■ Texto extraído:
——
La investigadora en temas de Gobierno y Salud opinó que antes de la pandemia los servicios de salud en México ya estaban colapsados, pero después empeoraron. También dijo que existen mitos o resistencias para atender la salud mental.
La depresión no es un delito
Durante la estancia en el Instituto Nacional de Psiquiatría hablaba —a veces con enfado, a veces con resignación— con el personal médico respecto a las irregularidades que percibía y que fui anotando en hojas de papel que a cuentagotas me proporcionaban, con crayolas desgastadas, “irónicamente, aquí adentro, encontré un tema para hacer una crónica periodística”.
Saliendo, le conté a una amiga la experiencia y me dijo que le hacía recordar al Marqués de Sade, que, con la imperiosa necesidad de escribir pude haber llegado a escribir mis notas sobre las paredes con sangre o excremento, como se dice lo llegó a hacer el escritor francés.
——
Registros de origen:

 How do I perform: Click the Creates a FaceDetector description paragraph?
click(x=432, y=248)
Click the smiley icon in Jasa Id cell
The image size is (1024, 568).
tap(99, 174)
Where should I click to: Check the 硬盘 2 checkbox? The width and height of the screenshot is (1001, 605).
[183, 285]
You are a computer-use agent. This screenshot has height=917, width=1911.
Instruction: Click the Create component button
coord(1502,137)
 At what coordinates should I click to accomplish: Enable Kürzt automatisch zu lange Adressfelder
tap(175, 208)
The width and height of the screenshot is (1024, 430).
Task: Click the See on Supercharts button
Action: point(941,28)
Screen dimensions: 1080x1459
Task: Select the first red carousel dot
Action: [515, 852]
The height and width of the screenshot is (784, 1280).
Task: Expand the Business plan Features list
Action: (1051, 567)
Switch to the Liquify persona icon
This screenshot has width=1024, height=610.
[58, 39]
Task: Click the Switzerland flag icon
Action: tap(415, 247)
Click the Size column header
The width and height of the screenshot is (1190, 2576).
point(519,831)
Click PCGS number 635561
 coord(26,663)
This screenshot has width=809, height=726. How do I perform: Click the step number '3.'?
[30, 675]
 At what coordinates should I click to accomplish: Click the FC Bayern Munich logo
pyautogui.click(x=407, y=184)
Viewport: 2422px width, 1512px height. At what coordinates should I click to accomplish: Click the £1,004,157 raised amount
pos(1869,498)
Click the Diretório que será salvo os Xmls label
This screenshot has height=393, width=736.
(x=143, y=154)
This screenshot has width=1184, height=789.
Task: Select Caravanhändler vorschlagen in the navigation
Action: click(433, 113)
——
■ Tu objetivo: Copia el texto extraído completo, sin alterar ni una palabra ni un signo. Este material procede de otra fuente.

■ Resultado del ejercicio:
La investigadora en temas de Gobierno y Salud opinó que antes de la pandemia los servicios de salud en México ya estaban colapsados, pero después empeoraron. También dijo que existen mitos o resistencias para atender la salud mental.
La depresión no es un delito
Durante la estancia en el Instituto Nacional de Psiquiatría hablaba —a veces con enfado, a veces con resignación— con el personal médico respecto a las irregularidades que percibía y que fui anotando en hojas de papel que a cuentagotas me proporcionaban, con crayolas desgastadas, “irónicamente, aquí adentro, encontré un tema para hacer una crónica periodística”.
Saliendo, le conté a una amiga la experiencia y me dijo que le hacía recordar al Marqués de Sade, que, con la imperiosa necesidad de escribir pude haber llegado a escribir mis notas sobre las paredes con sangre o excremento, como se dice lo llegó a hacer el escritor francés.